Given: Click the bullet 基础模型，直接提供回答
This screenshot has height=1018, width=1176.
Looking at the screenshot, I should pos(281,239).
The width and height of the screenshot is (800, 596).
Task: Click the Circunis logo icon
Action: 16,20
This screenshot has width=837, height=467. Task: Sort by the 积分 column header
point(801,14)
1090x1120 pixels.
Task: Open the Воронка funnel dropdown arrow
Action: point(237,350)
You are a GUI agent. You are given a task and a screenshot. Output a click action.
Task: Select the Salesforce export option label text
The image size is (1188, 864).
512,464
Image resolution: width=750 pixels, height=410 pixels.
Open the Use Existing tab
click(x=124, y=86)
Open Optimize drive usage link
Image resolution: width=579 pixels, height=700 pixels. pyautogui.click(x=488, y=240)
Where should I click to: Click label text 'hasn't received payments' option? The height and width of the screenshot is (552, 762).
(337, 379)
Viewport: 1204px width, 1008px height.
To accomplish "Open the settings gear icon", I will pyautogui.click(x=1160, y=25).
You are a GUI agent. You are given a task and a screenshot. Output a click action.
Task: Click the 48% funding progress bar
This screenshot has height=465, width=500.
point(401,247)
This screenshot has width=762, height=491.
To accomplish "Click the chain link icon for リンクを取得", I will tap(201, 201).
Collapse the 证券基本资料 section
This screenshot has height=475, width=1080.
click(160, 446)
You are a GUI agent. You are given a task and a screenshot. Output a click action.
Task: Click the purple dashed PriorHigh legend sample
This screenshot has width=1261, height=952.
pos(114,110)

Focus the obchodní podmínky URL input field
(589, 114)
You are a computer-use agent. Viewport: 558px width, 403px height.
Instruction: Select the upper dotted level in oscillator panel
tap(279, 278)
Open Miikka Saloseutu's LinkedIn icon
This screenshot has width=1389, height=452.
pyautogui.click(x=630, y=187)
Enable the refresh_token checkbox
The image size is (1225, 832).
▬▬▬
Print the records above exactly. Omit nothing.

Given: Click the bullet 基础模型，直接提供回答
This screenshot has height=1018, width=1176.
Looking at the screenshot, I should pos(281,239).
The width and height of the screenshot is (800, 596).
Task: Click the Circunis logo icon
Action: 16,20
This screenshot has width=837, height=467. Task: Sort by the 积分 column header
point(801,14)
1090x1120 pixels.
Task: Open the Воронка funnel dropdown arrow
Action: point(237,350)
You are a GUI agent. You are given a task and a screenshot. Output a click action.
Task: Select the Salesforce export option label text
The image size is (1188, 864).
512,464
Image resolution: width=750 pixels, height=410 pixels.
Open the Use Existing tab
click(x=124, y=86)
Open Optimize drive usage link
Image resolution: width=579 pixels, height=700 pixels. pyautogui.click(x=488, y=240)
Where should I click to: Click label text 'hasn't received payments' option? The height and width of the screenshot is (552, 762).
(337, 379)
Viewport: 1204px width, 1008px height.
To accomplish "Open the settings gear icon", I will pyautogui.click(x=1160, y=25).
You are a GUI agent. You are given a task and a screenshot. Output a click action.
Task: Click the 48% funding progress bar
This screenshot has height=465, width=500.
point(401,247)
This screenshot has width=762, height=491.
To accomplish "Click the chain link icon for リンクを取得", I will tap(201, 201).
Collapse the 证券基本资料 section
This screenshot has height=475, width=1080.
click(160, 446)
You are a GUI agent. You are given a task and a screenshot. Output a click action.
Task: Click the purple dashed PriorHigh legend sample
This screenshot has width=1261, height=952.
pos(114,110)

Focus the obchodní podmínky URL input field
(589, 114)
You are a computer-use agent. Viewport: 558px width, 403px height.
Instruction: Select the upper dotted level in oscillator panel
tap(279, 278)
Open Miikka Saloseutu's LinkedIn icon
This screenshot has width=1389, height=452.
pyautogui.click(x=630, y=187)
Enable the refresh_token checkbox
The image size is (1225, 832).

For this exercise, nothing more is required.